Amazon Elastic Block Store (EBS) is a persistent block level storage device often used for cluster storage on AWS. EBS provides reliable block level storage volumes that can be attached (and removed) from an Amazon EC2 instance. A standard EBS general purpose SSD (gp2) volume is all that is required to meet the needs of STARCCM+ and was used here. Other HPC applications may require faster I/O to prevent data writes from being a bottle neck to turn-around speed. For these applications, other storage options exist. A guide to amazon storage is found here.

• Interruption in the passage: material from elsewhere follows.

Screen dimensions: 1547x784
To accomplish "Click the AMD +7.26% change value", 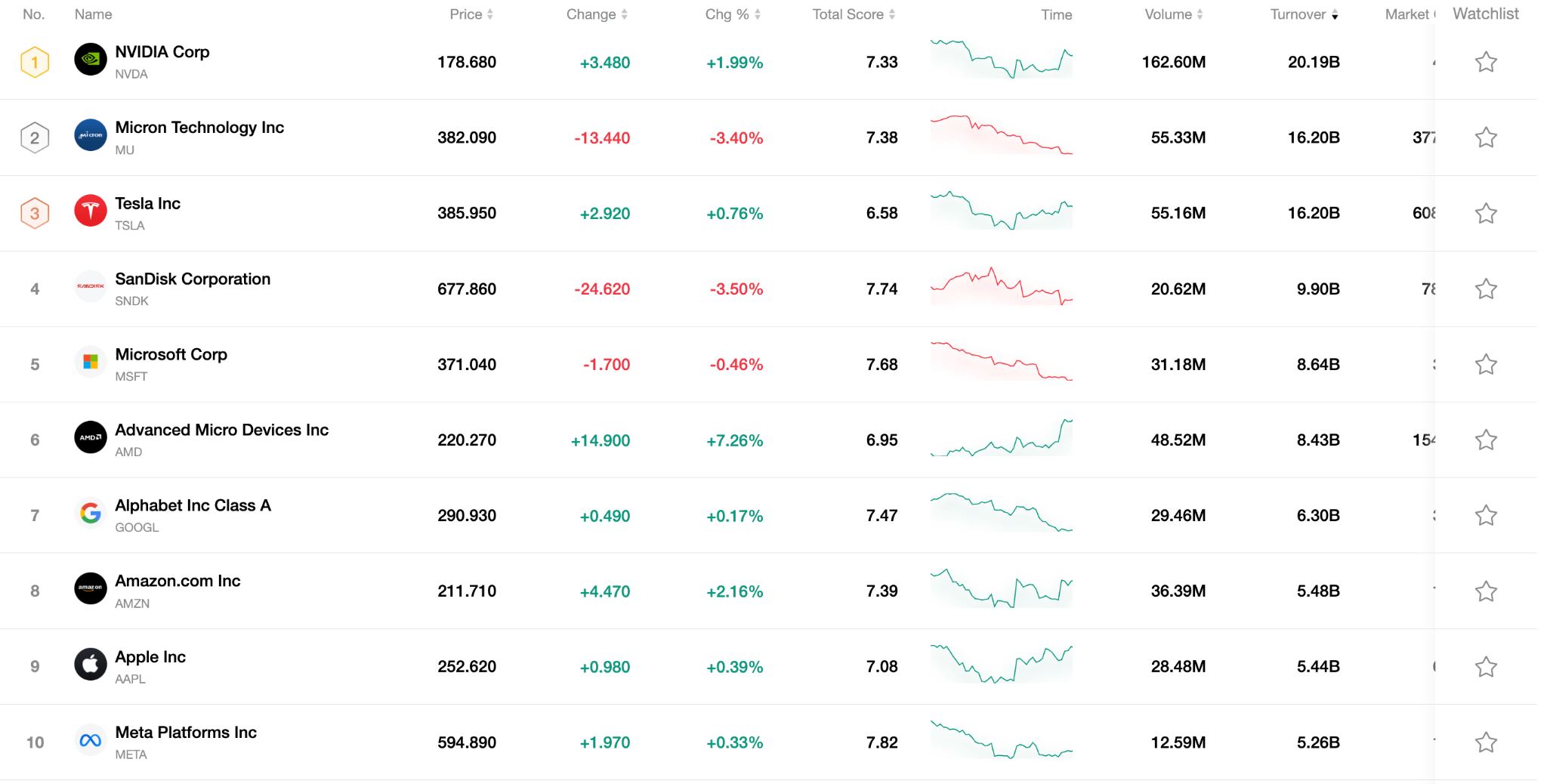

As mentioned previously, STARCCM+, like many other CFD solvers, runs well on both threads and cores. Hyper-Threading can improve the performance of some MPI applications depending on the application, the case, and the size of the workload allocated to each thread; it may also slow performance. The one-size-fits-all nature of the static cluster compute environments means that most HPC clusters disable hyper-threading. To first order, it is believed that computationally intensive workloads run best on cores while those that are I/O bound may run best on threads. Again, a few percent increase in performance was discovered for this case, by running with threads. If there is no time to evaluate the effect of hyper-threading on case performance than it is recommended that hyper-threading be disabled. When hyper-threading is disabled, it is important to bind the core to designated CPU. This is called processor or CPU affinity. It almost universally improves performance over unpinned cores for computationally intensive workloads.
Occasionally, an application will include frequent time measurement in their code; perhaps this is done for performance tuning. Under these circumstances, performance can be improved by setting the clock source to the TSC (Time Stamp Counter). This tuning was not required for this application but is mentioned here for completeness.
When evaluating an application, it is always recommended that a meaningful real-world case be used. A case that is too big or too small won’t reflect the performance and scalability achievable in every day operation. The only way to know positively how an application will perform on AWS is to try it!
AWS offers solid strong scaling and exceptional weak scaling. Good performance can be achieved on AWS, for most applications. In addition to low cost and quick turn-around time, important considerations for HPC also include throughput and availability. AWS offers effectively limitless throughput, security, cost-savings, and high-availability making queues a “thing of the past”. A long queue wait makes for a very long case turn-around time, regardless of the scale.